En especial, el líder de la 4T encontró un nicho para mantener el discurso de polarización que ha caracterizado la primera mitad de su mandato.

El resultado electoral de la Ciudad de México que marcó una división casi simétrica de la capital del país fue materia prima de cualquier cantidad de memes. Bromas gráficas que escalaron hasta mostrar una división de clases. Esa fue la asidera que encontró López Obrador para abonar a su ya conocido discurso divisor.

El modus operandi de la propaganda gubernamental es ese, mantener un tema intrascendente pero estridente en la discusión pública mientras los asuntos importantes pasan a un segundo plano.

Desde la “rifa del avión presidencial”, pasando por “devolver al pueblo lo robado” hasta conciertos de Eugenia León, en fin, ¡qué larga es la lista! Y qué creativos los propagandistas del Presidente para tener siempre a la mano el palo con la zanahoria al frente de la opinión pública.

En esa misma línea de distracción el Presidente suele jugar con la buena fe de no pocos actores políticos y económicos.

Por el lado empresarial uno de los más desgastados es el presidente del Consejo Coordinador Empresarial, Carlos Lomelín, a quien no le ha quedado otra opción que prestarse a ese juego de sombras de la 4T. Basta recordar los planes de infraestructura que no han pasado del anuncio.

Ahora se da un nuevo encuentro del Presidente con empresarios, uno más. Sorprende que haya analistas serios que creen que López Obrador está dispuesto a dar un giro a su gobierno sólo porque se encuentra con los integrantes del Consejo Mexicano de Negocios fuera de Palacio Nacional.

La verdad es que si el Presidente dice por la mañana que la política económica ha dado muy buenos resultados, que no va a dejar de insistir en los cambios constitucionales que quiere para regresar al estatismo y si refuerza su discurso de lucha de clases, donde él mismo forma parte de un bando, es muy difícil anticipar un giro en su forma de proceder para la segunda mitad de su mandato.

Claro que al medio centenar de hombres y mujeres de negocios que se reunieron con el Presidente la semana pasada no les queda más remedio que confiar en que la relación sea estable y que realmente les hable con la verdad cuando asegura que no tiene planes de llevar su lucha de clases al terreno del aumento de impuestos.

Sí es un punto a favor del gobierno de López Obrador que Rogelio Ramírez de la O vaya a asumir en breve la titularidad de la Secretaría de Hacienda.
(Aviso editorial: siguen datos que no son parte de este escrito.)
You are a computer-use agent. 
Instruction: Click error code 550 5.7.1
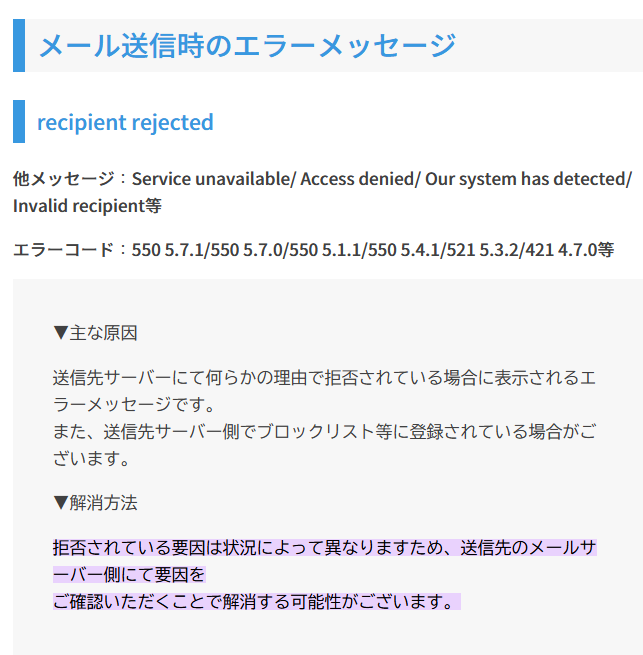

Sus cartas credenciales, como un financiero de la iniciativa privada que conoce objetivamente a México le avalan, pero como dice aquel texto: por sus obras los conoceréis, así que habrá que esperar.

Pero, esperar un cambio en el rumbo, en el entendimiento presidencial de la realidad económica del país, sólo por el resultado de las elecciones es una fantasía.